DEBUG: Executing Piwik\Plugins\CoreHome\Tracker\VisitRequestProcessor::afterRequestProcessed()…
DEBUG: Visitor IP (was: ) has been anonymized:

is the real IP from where I am connecting. and have the same two first digits. has those same first digits and then 0.0 This IP is nowhere in the server values; not only it is not using the correct one, it appears to truncate it.

matthieu · July 13, 2016, 11:13pm

I’m not sure if some content is maybe missing from your post?

mvillar · July 14, 2016, 9:04am

Oh, right. I didn’t notice that using < and > as placeholders hid the text. Second attempt:

I just did. It shows, as part of the server values:

‘HTTP_X_FORWARDED_FOR’ => ‘[ip1], [ip2]’,
‘REMOTE_ADDR’ => ‘[ip3]’,

and then, a few lines below:

DEBUG: Executing Piwik\Plugins\CoreHome\Tracker\VisitRequestProcessor::afterRequestProcessed()…
DEBUG: Visitor IP (was: [ip4]) has been anonymized: [ip4]

[ip1] is the real IP from where I am connecting. [ip2] and [ip3] have the same two first digits. [ip4] has those same first digits and then 0.0 This IP is nowhere in the server values; not only it is not using the correct one, it appears to truncate it.

matthieu · July 19, 2016, 4:52am

the truncation is due to the privacy IP anonimiser: http://piwik.org/docs/privacy/

mvillar · July 19, 2016, 7:54am

I see. The line

DEBUG: Visitor IP (was: [ip4]) has been anonymized: [ip4]

seems to imply that the truncated IP is there before anonymization.

Still, if I disable the IP anonymizer, the IP that is shown in the real time panel is the same as [ip2].

This matches what I thought I saw in the code: when HTTP_X_FORWARDED_FOR contains more than one IP, the one Piwik keeps is the last one. However, in our case, the real IP that we would want to keep is the first one.

Is there anything that can be done about that, either in Piwik or our proxy?

Thanks again.

matthieu · July 26, 2016, 4:54am

Hi @mvillar - do you mind reporting a bug / issue on our tracker? https://github.com/piwik/piwik/issues

chaiping.peck · April 11, 2017, 6:03am

@mvillar, did you managed to resolve this issue?
Following as I am also encountering similar issue.

mvillar · April 12, 2017, 8:33am

Yes.
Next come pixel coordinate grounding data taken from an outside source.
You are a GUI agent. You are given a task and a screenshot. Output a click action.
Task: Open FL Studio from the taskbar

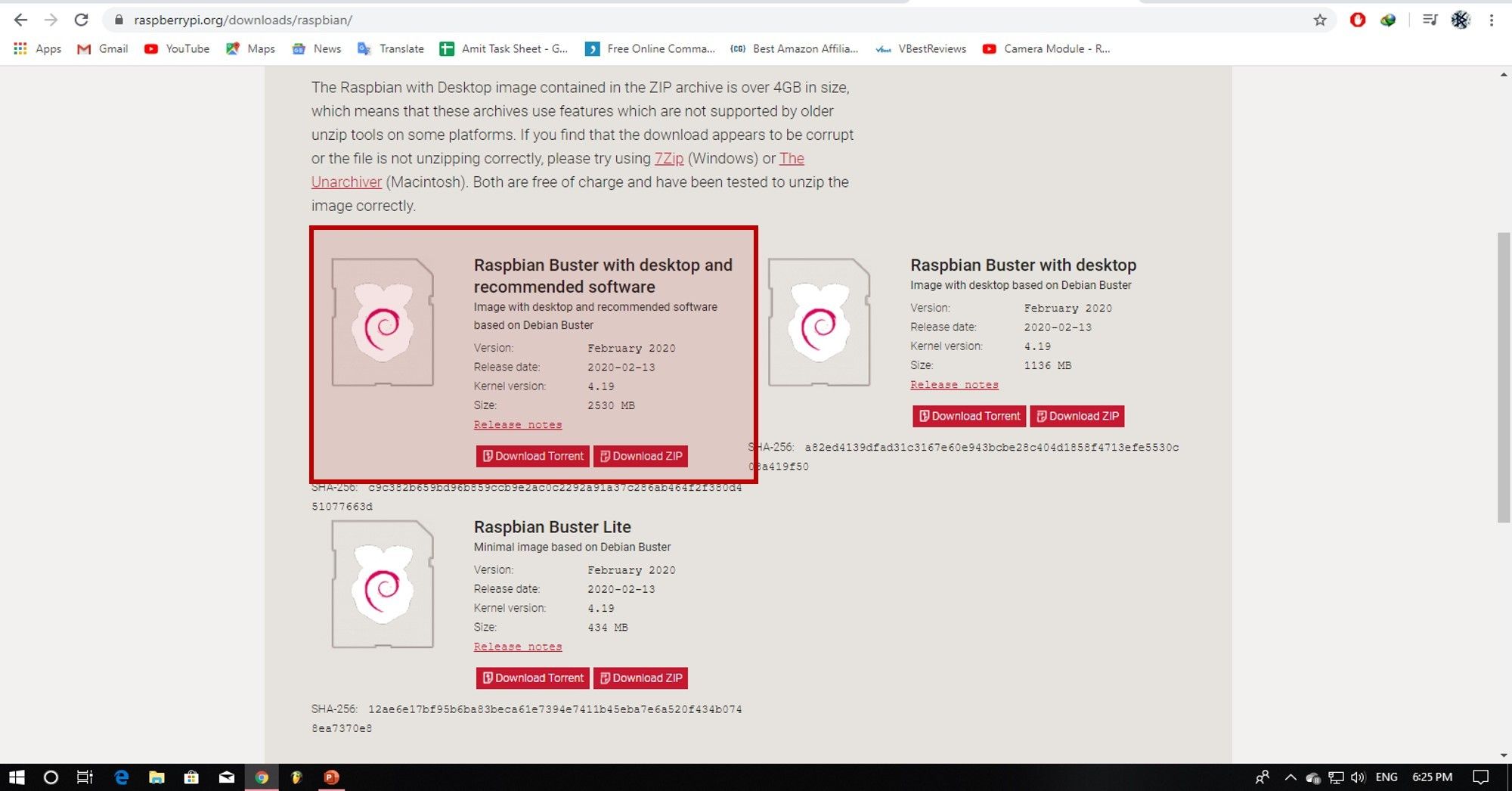click(296, 777)
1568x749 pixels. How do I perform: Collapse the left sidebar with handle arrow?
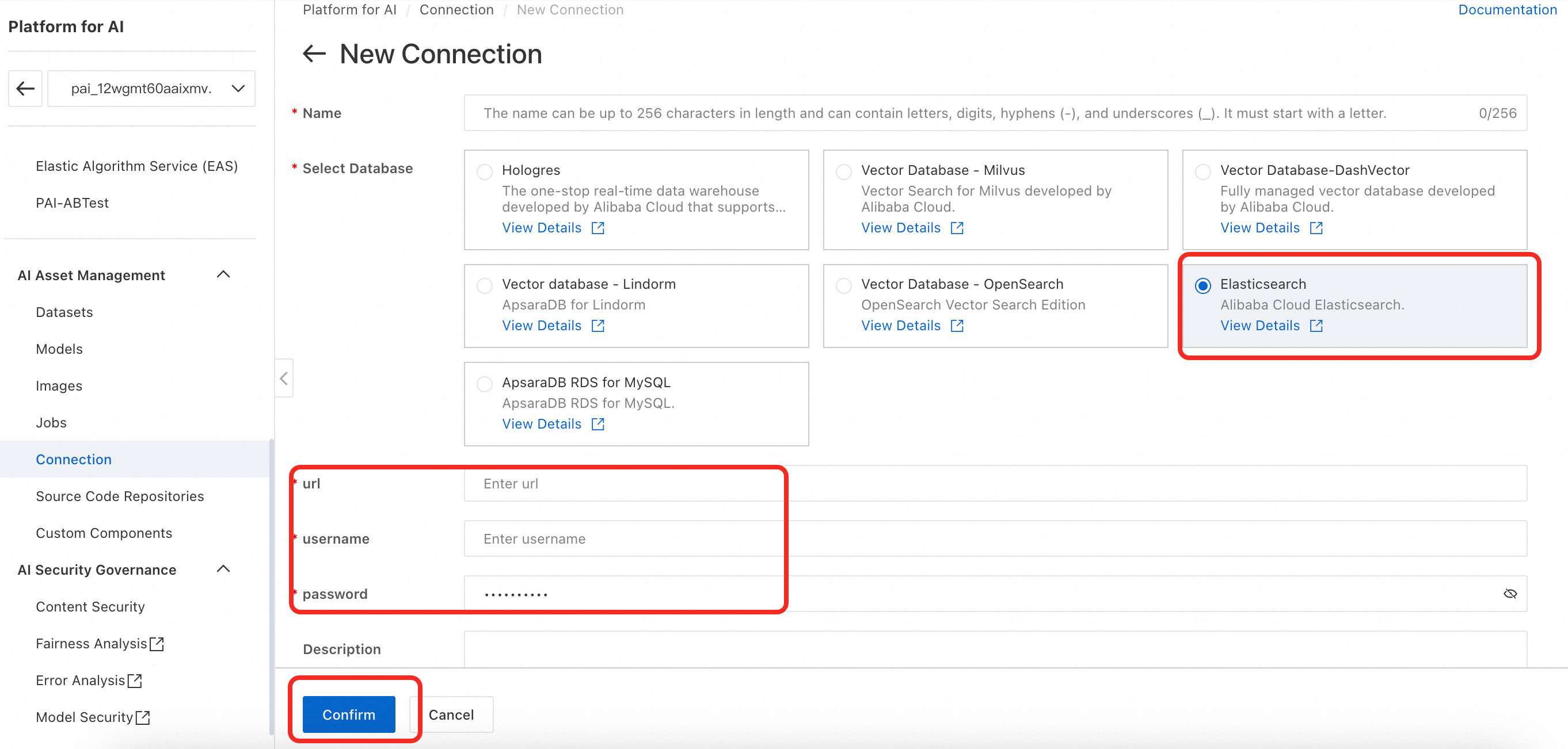coord(284,379)
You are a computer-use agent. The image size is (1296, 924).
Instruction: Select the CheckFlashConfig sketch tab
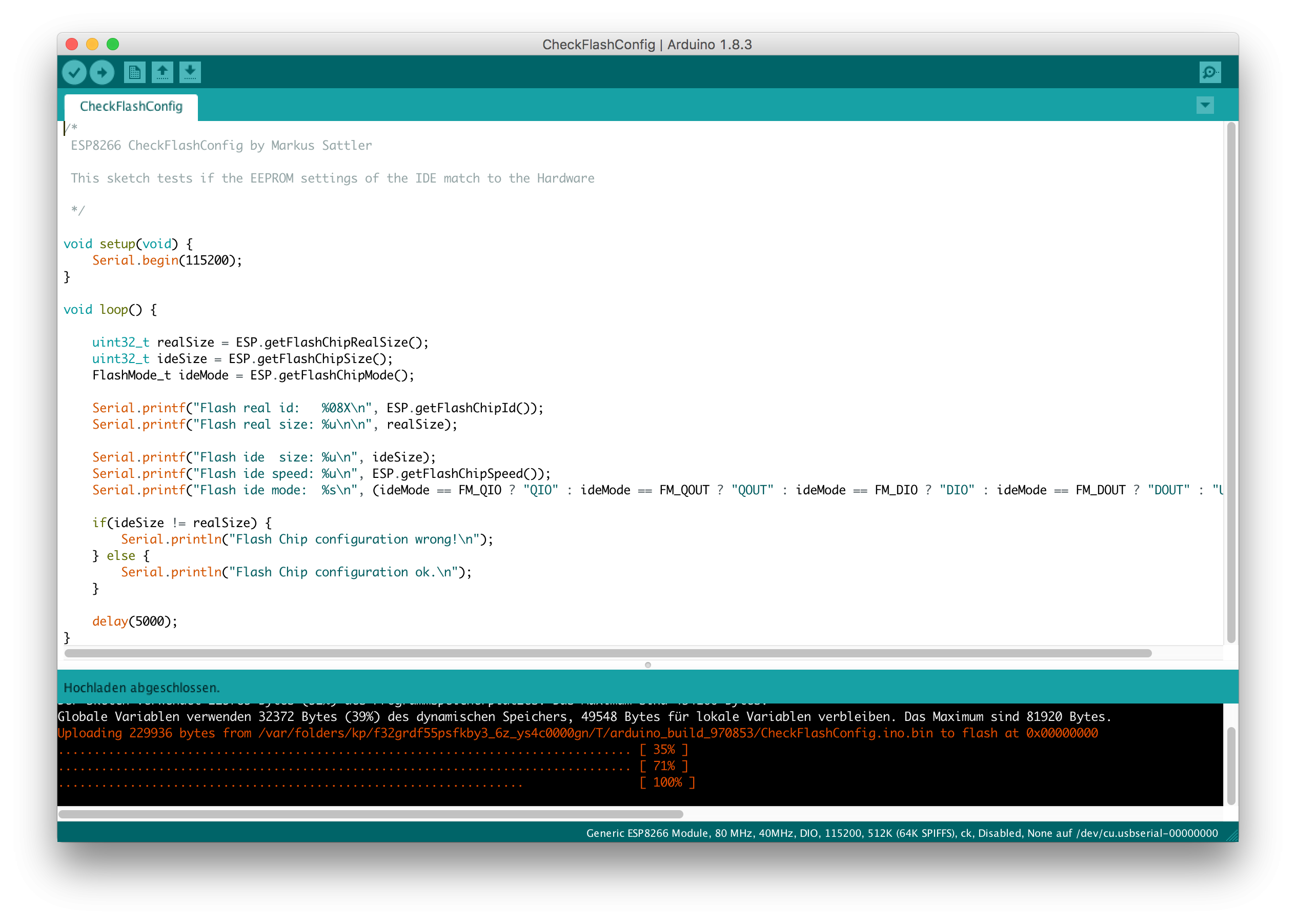(131, 106)
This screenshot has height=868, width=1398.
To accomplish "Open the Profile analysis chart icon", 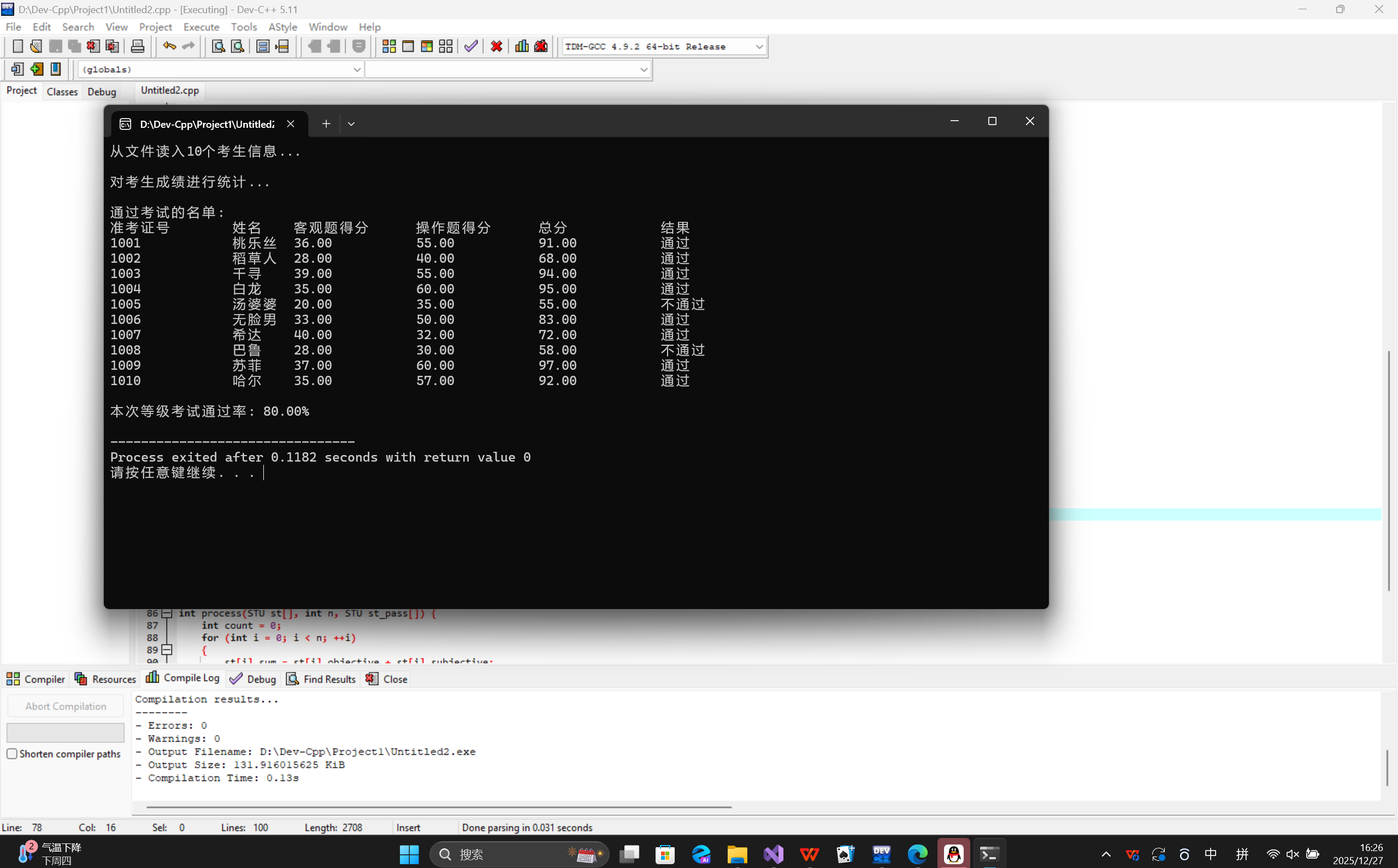I will coord(521,46).
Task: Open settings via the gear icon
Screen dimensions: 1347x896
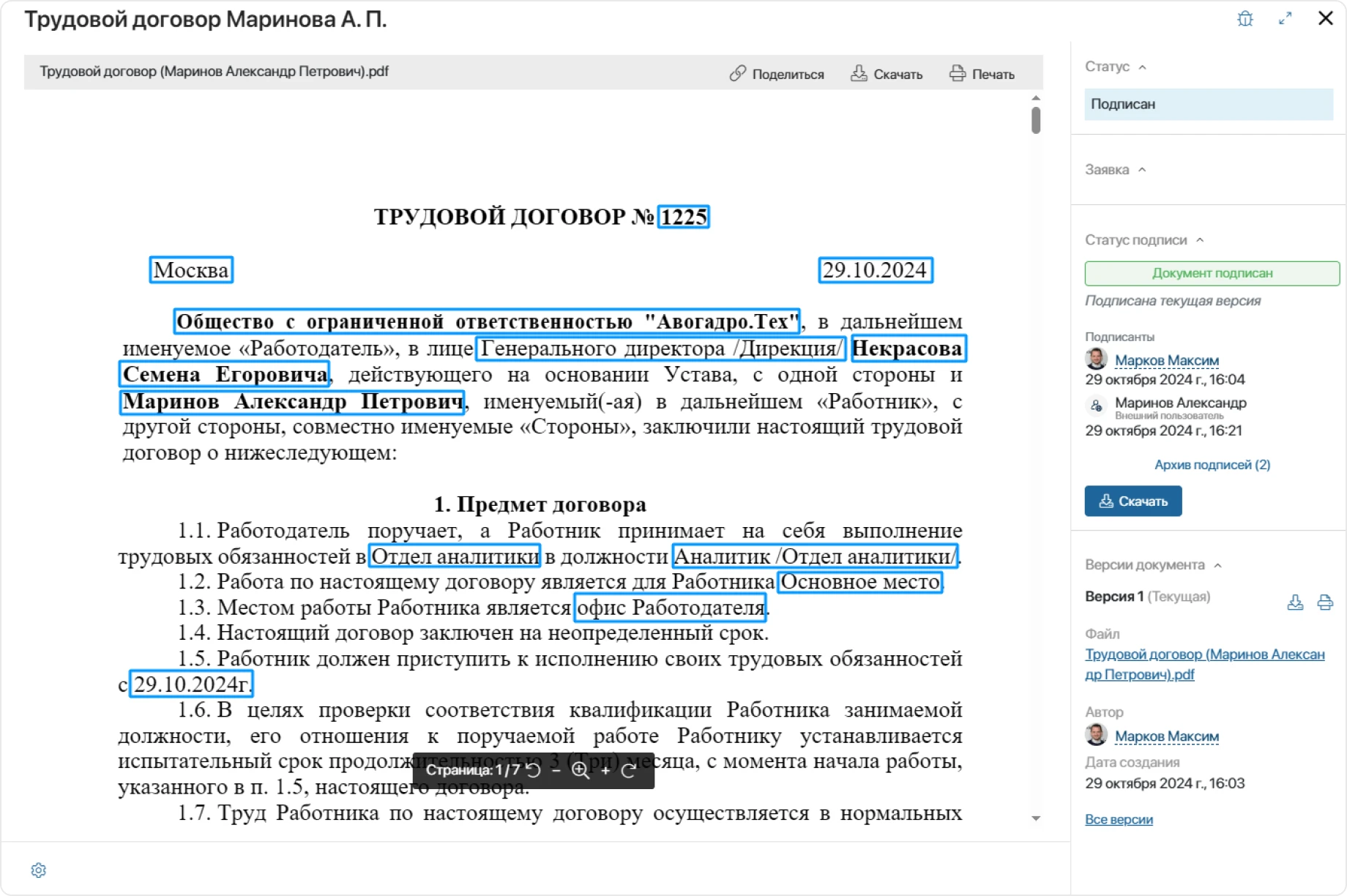Action: click(x=39, y=870)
I reported the bug as instructed by Matthieu and he created a patch. Check

github.com/matomo-org/matomo

Extract the first IP from HTTP_X_FORWARDED_FOR and HTTP_CLIENT_IP and HTTP_CF_CONNECTING_IP and HTTP_X_FORWARDED_HOST when there is more than one IP

matomo-org:3.x-dev ← matomo-org:10342b

opened 04:21AM - 16 Aug 16 UTC

mattab

+25 -19

Fixes #10342 - It's hard to know 100% whether this is a correct patch. - The …RFC at https://tools.ietf.org/html/rfc7239 makes it clear that we should extract the first IP from the header `HTTP_X_FORWARDED_FOR` - assuming we have had this bug for 5+ years, some users may have mis-configured their proxy setup especially just for Piwik to detect the "last IP" correctly. Once we start reading the first IP from the list, their geo-location and other features depending on IP address may break -> solution would be to configure the Proxy headers correctly so the first IP returned is the IP of the client. - it is unclear whether it is correct to do so for others as well ie. HTTP_CLIENT_IP and HTTP_CF_CONNECTING_IP and HTTP_X_FORWARDED_HOST , but I assume that it is correct - the CI tests failures are not related to the changes in this PR

I do believe the change was integrated in later versions but I’m not entirely sure.